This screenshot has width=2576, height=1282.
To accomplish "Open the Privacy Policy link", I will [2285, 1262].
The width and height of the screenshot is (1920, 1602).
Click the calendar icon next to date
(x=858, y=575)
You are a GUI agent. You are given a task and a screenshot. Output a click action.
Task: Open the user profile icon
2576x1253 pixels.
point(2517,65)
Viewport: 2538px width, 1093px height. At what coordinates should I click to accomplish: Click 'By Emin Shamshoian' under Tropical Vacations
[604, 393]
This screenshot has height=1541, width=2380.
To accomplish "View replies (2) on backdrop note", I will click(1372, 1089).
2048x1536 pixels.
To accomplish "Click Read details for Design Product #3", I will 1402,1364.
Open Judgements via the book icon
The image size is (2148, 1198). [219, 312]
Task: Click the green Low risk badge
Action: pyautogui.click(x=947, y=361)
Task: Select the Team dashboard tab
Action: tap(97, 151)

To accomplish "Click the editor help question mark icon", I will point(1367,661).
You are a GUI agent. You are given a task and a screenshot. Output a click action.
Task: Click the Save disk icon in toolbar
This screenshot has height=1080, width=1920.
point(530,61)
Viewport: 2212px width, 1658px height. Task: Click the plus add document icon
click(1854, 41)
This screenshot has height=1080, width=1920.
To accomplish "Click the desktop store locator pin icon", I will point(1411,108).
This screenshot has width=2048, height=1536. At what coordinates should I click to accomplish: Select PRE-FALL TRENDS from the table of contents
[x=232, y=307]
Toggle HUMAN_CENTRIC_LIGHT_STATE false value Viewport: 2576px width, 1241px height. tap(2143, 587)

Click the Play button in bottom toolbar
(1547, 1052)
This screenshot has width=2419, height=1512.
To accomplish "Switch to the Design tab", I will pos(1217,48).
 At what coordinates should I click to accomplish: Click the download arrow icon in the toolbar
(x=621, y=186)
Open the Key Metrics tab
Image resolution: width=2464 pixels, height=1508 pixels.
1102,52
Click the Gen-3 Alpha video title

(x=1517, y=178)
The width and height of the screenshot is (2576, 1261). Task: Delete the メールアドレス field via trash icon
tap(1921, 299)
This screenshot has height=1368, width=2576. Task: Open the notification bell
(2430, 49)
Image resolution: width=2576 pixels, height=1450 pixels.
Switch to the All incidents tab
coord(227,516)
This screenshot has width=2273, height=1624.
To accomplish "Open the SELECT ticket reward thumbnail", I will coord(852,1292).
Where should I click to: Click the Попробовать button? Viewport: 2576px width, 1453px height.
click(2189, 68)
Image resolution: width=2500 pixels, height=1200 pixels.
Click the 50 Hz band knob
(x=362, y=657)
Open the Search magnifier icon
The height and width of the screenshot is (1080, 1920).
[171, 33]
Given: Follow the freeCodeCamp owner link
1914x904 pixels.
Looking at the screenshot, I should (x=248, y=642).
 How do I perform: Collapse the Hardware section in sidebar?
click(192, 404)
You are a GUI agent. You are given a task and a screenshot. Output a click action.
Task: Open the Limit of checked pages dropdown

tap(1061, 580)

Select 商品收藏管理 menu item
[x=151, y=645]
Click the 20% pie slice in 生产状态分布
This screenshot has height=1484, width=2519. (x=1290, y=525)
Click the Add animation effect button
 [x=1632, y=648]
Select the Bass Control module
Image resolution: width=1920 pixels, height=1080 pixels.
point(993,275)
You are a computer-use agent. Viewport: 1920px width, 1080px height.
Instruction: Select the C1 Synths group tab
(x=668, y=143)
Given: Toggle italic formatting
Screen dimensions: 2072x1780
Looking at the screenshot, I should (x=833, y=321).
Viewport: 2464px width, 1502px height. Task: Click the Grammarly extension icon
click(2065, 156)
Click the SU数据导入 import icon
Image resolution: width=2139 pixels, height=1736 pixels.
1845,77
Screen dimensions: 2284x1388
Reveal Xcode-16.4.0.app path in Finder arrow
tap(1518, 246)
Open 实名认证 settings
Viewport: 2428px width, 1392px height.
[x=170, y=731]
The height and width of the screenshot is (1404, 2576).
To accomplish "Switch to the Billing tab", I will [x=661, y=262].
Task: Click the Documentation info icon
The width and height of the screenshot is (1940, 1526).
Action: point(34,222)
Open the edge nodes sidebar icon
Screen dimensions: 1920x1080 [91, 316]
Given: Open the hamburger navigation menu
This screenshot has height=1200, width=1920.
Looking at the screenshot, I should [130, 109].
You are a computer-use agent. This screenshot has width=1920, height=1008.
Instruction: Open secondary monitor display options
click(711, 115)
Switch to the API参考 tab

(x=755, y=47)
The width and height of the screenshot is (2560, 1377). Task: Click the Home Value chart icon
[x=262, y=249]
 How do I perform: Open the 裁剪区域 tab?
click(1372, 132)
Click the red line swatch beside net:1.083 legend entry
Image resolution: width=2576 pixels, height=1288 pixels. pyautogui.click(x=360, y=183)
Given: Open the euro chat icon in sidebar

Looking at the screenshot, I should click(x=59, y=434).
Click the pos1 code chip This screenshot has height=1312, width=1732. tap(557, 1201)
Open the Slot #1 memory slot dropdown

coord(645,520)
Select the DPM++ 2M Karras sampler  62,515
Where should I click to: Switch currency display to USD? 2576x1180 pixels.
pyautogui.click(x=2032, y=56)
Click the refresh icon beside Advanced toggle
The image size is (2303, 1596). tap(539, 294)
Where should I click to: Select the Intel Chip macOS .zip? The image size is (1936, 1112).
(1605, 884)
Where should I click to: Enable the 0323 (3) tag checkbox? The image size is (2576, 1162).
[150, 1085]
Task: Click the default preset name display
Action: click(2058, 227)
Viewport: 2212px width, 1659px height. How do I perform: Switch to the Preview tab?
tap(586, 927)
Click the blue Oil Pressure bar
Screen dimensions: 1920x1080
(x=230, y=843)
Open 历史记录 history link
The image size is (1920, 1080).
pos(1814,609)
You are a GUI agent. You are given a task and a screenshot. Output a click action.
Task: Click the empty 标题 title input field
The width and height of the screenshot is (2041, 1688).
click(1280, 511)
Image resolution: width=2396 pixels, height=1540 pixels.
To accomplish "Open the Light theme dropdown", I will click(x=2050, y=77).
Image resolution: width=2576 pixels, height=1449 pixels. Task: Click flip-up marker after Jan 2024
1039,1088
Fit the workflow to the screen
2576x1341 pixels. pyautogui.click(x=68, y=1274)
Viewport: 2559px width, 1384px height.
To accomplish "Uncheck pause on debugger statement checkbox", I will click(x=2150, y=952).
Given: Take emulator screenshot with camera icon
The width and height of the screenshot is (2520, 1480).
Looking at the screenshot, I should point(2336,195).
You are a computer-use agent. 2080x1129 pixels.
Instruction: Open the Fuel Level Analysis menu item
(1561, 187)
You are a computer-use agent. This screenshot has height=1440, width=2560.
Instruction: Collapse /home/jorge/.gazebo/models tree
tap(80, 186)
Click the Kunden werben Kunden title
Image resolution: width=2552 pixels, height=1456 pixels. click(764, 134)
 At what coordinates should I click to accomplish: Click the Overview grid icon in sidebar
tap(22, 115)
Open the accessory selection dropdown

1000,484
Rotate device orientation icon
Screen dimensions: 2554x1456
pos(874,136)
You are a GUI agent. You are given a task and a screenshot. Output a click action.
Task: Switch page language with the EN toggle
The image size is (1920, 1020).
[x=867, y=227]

→ **PROMPT**:
Each line of the data must be retyped exactly as written.

→ **SOLUTION TO THIS TASK**:
This screenshot has width=2576, height=1282.
To accomplish "Open the Privacy Policy link", I will [2285, 1262].
The width and height of the screenshot is (1920, 1602).
Click the calendar icon next to date
(x=858, y=575)
You are a GUI agent. You are given a task and a screenshot. Output a click action.
Task: Open the user profile icon
2576x1253 pixels.
point(2517,65)
Viewport: 2538px width, 1093px height. At what coordinates should I click to accomplish: Click 'By Emin Shamshoian' under Tropical Vacations
[604, 393]
This screenshot has height=1541, width=2380.
To accomplish "View replies (2) on backdrop note", I will click(1372, 1089).
2048x1536 pixels.
To accomplish "Click Read details for Design Product #3", I will 1402,1364.
Open Judgements via the book icon
The image size is (2148, 1198). [219, 312]
Task: Click the green Low risk badge
Action: pyautogui.click(x=947, y=361)
Task: Select the Team dashboard tab
Action: tap(97, 151)

To accomplish "Click the editor help question mark icon", I will point(1367,661).
You are a GUI agent. You are given a task and a screenshot. Output a click action.
Task: Click the Save disk icon in toolbar
This screenshot has height=1080, width=1920.
point(530,61)
Viewport: 2212px width, 1658px height. Task: Click the plus add document icon
click(1854, 41)
This screenshot has height=1080, width=1920.
To accomplish "Click the desktop store locator pin icon", I will point(1411,108).
This screenshot has width=2048, height=1536. At what coordinates should I click to accomplish: Select PRE-FALL TRENDS from the table of contents
[x=232, y=307]
Toggle HUMAN_CENTRIC_LIGHT_STATE false value Viewport: 2576px width, 1241px height. tap(2143, 587)

Click the Play button in bottom toolbar
(1547, 1052)
This screenshot has width=2419, height=1512.
To accomplish "Switch to the Design tab", I will pos(1217,48).
 At what coordinates should I click to accomplish: Click the download arrow icon in the toolbar
(x=621, y=186)
Open the Key Metrics tab
Image resolution: width=2464 pixels, height=1508 pixels.
1102,52
Click the Gen-3 Alpha video title

(x=1517, y=178)
The width and height of the screenshot is (2576, 1261). Task: Delete the メールアドレス field via trash icon
tap(1921, 299)
This screenshot has height=1368, width=2576. Task: Open the notification bell
(2430, 49)
Image resolution: width=2576 pixels, height=1450 pixels.
Switch to the All incidents tab
coord(227,516)
This screenshot has width=2273, height=1624.
To accomplish "Open the SELECT ticket reward thumbnail", I will coord(852,1292).
Where should I click to: Click the Попробовать button? Viewport: 2576px width, 1453px height.
click(2189, 68)
Image resolution: width=2500 pixels, height=1200 pixels.
Click the 50 Hz band knob
(x=362, y=657)
Open the Search magnifier icon
The height and width of the screenshot is (1080, 1920).
[171, 33]
Given: Follow the freeCodeCamp owner link
1914x904 pixels.
Looking at the screenshot, I should (x=248, y=642).
 How do I perform: Collapse the Hardware section in sidebar?
click(192, 404)
You are a GUI agent. You are given a task and a screenshot. Output a click action.
Task: Open the Limit of checked pages dropdown

tap(1061, 580)

Select 商品收藏管理 menu item
[x=151, y=645]
Click the 20% pie slice in 生产状态分布
This screenshot has height=1484, width=2519. (x=1290, y=525)
Click the Add animation effect button
 [x=1632, y=648]
Select the Bass Control module
Image resolution: width=1920 pixels, height=1080 pixels.
point(993,275)
You are a computer-use agent. Viewport: 1920px width, 1080px height.
Instruction: Select the C1 Synths group tab
(x=668, y=143)
Given: Toggle italic formatting
Screen dimensions: 2072x1780
Looking at the screenshot, I should (x=833, y=321).
Viewport: 2464px width, 1502px height. Task: Click the Grammarly extension icon
click(2065, 156)
Click the SU数据导入 import icon
Image resolution: width=2139 pixels, height=1736 pixels.
1845,77
Screen dimensions: 2284x1388
Reveal Xcode-16.4.0.app path in Finder arrow
tap(1518, 246)
Open 实名认证 settings
Viewport: 2428px width, 1392px height.
[x=170, y=731]
The height and width of the screenshot is (1404, 2576).
To accomplish "Switch to the Billing tab", I will [x=661, y=262].
Task: Click the Documentation info icon
The width and height of the screenshot is (1940, 1526).
Action: point(34,222)
Open the edge nodes sidebar icon
Screen dimensions: 1920x1080 [91, 316]
Given: Open the hamburger navigation menu
This screenshot has height=1200, width=1920.
Looking at the screenshot, I should [130, 109].
You are a computer-use agent. This screenshot has width=1920, height=1008.
Instruction: Open secondary monitor display options
click(711, 115)
Switch to the API参考 tab

(x=755, y=47)
The width and height of the screenshot is (2560, 1377). Task: Click the Home Value chart icon
[x=262, y=249]
 How do I perform: Open the 裁剪区域 tab?
click(1372, 132)
Click the red line swatch beside net:1.083 legend entry
Image resolution: width=2576 pixels, height=1288 pixels. pyautogui.click(x=360, y=183)
Given: Open the euro chat icon in sidebar

Looking at the screenshot, I should click(x=59, y=434).
Click the pos1 code chip This screenshot has height=1312, width=1732. tap(557, 1201)
Open the Slot #1 memory slot dropdown

coord(645,520)
Select the DPM++ 2M Karras sampler  62,515
Where should I click to: Switch currency display to USD? 2576x1180 pixels.
pyautogui.click(x=2032, y=56)
Click the refresh icon beside Advanced toggle
The image size is (2303, 1596). tap(539, 294)
Where should I click to: Select the Intel Chip macOS .zip? The image size is (1936, 1112).
(1605, 884)
Where should I click to: Enable the 0323 (3) tag checkbox? The image size is (2576, 1162).
[150, 1085]
Task: Click the default preset name display
Action: click(2058, 227)
Viewport: 2212px width, 1659px height. How do I perform: Switch to the Preview tab?
tap(586, 927)
Click the blue Oil Pressure bar
Screen dimensions: 1920x1080
(x=230, y=843)
Open 历史记录 history link
The image size is (1920, 1080).
pos(1814,609)
You are a GUI agent. You are given a task and a screenshot. Output a click action.
Task: Click the empty 标题 title input field
The width and height of the screenshot is (2041, 1688).
click(1280, 511)
Image resolution: width=2396 pixels, height=1540 pixels.
To accomplish "Open the Light theme dropdown", I will click(x=2050, y=77).
Image resolution: width=2576 pixels, height=1449 pixels. Task: Click flip-up marker after Jan 2024
1039,1088
Fit the workflow to the screen
2576x1341 pixels. pyautogui.click(x=68, y=1274)
Viewport: 2559px width, 1384px height.
To accomplish "Uncheck pause on debugger statement checkbox", I will click(x=2150, y=952).
Given: Take emulator screenshot with camera icon
The width and height of the screenshot is (2520, 1480).
Looking at the screenshot, I should point(2336,195).
You are a computer-use agent. 2080x1129 pixels.
Instruction: Open the Fuel Level Analysis menu item
(1561, 187)
You are a computer-use agent. This screenshot has height=1440, width=2560.
Instruction: Collapse /home/jorge/.gazebo/models tree
tap(80, 186)
Click the Kunden werben Kunden title
Image resolution: width=2552 pixels, height=1456 pixels. click(764, 134)
 At what coordinates should I click to accomplish: Click the Overview grid icon in sidebar
tap(22, 115)
Open the accessory selection dropdown

1000,484
Rotate device orientation icon
Screen dimensions: 2554x1456
pos(874,136)
You are a GUI agent. You are given a task and a screenshot. Output a click action.
Task: Switch page language with the EN toggle
The image size is (1920, 1020).
[x=867, y=227]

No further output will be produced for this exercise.